Today's Hours
Museum: Closed
Gardens: 7:00 AM - 7:00 PM
Today's Hours
Museum: Closed
Gardens: 7:00 AM - 7:00 PM
Bonheur, Rosa
(1822-1899)
Collection: European Collection
Specialties: Drawings, Paintings, Sculpture
View Artwork
Rosa Bonheur was one of the most famous painters and sculptors of the 19th
century, receiving both critical and public acclaim for painting in the
style known as the "juste milieu", a middle ground that managed to
combine the innovations of the Barbizon painters with more traditional
genre and landscape conventions.

Rosalie, to be known as Rosa Bonheur, was born in Bordeaux on March 16,
1822. Her father, Raimond, was a minor artist and drawing master and her
mother a member of the minor gentility. After the July Revolution of 1830,
Raimond moved the family to Paris, and then left them in order to
participate in a monastic socialist utopian group. His wife Sophie gave
music lessons during the day and sewed piecework at night in order to
support herself and their 4 children. Rosa Bonheur was only eleven when
her mother died.

### SUPPLIED INFORMATION
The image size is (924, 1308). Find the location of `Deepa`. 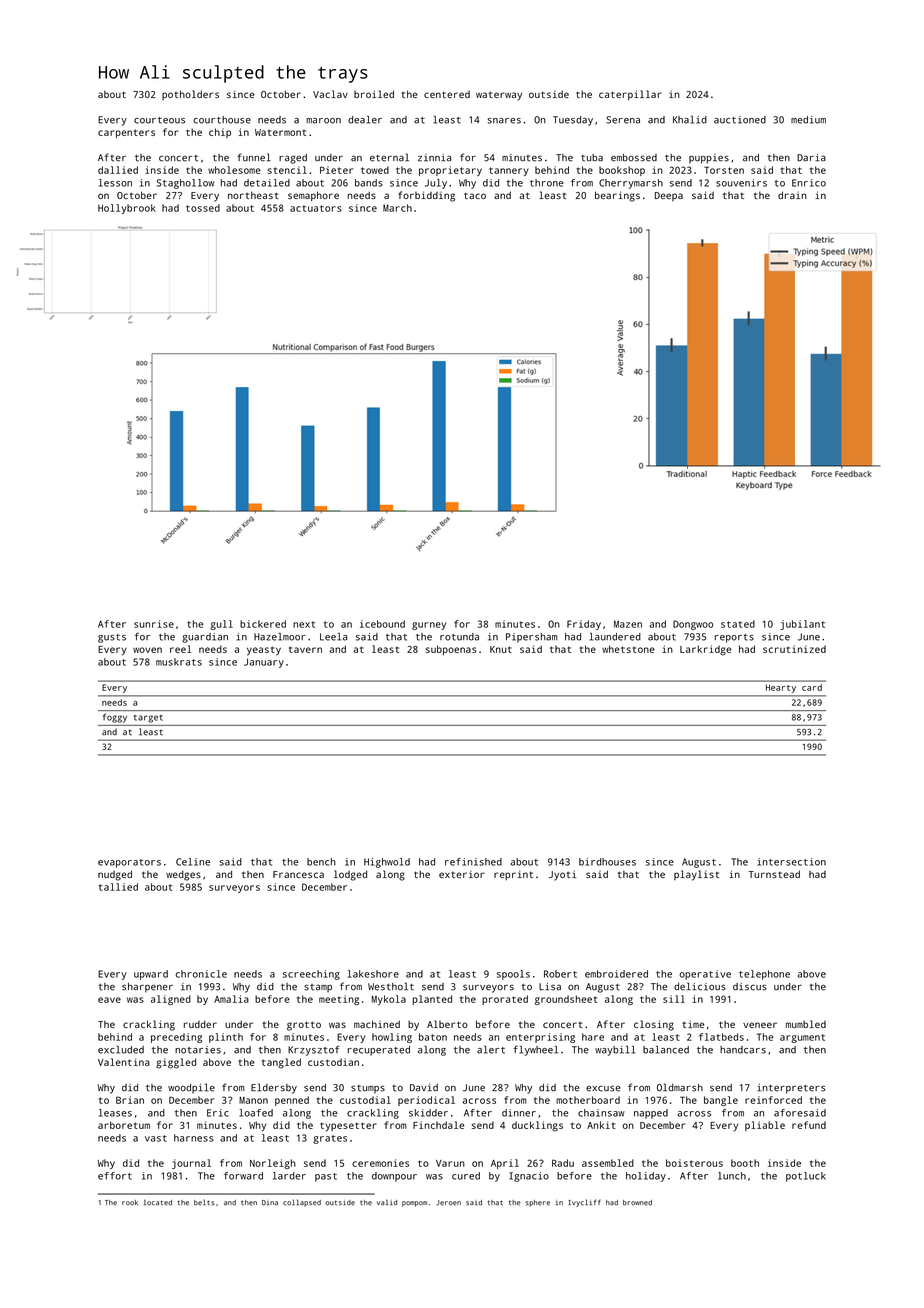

### REQUIREMENTS
1 – Using the Rosa Bonheur page, say whether each statement agrees with it: (a) Rosa Bonheur was born in Paris. (b) Her mother gave music lessons during the day. (c) Her father was a famous painter. Answer yes or no for each and quote the deciding words.
2 – Copy the passage from the Rosa Bonheur page, starting at "Rosalie, to be" and ending at "her mother died.".
You won't need the lines to do any of this.

### WRITTEN RESPONSES
1 –
(a) No: "was born in Bordeaux on March 16, 1822."
(b) Yes: "His wife Sophie gave music lessons during the day"
(c) No: "Her father, Raimond, was a minor artist and drawing master"

2 –
Rosalie, to be known as Rosa Bonheur, was born in Bordeaux on March 16,
1822. Her father, Raimond, was a minor artist and drawing master and her
mother a member of the minor gentility. After the July Revolution of 1830,
Raimond moved the family to Paris, and then left them in order to
participate in a monastic socialist utopian group. His wife Sophie gave
music lessons during the day and sewed piecework at night in order to
support herself and their 4 children. Rosa Bonheur was only eleven when
her mother died.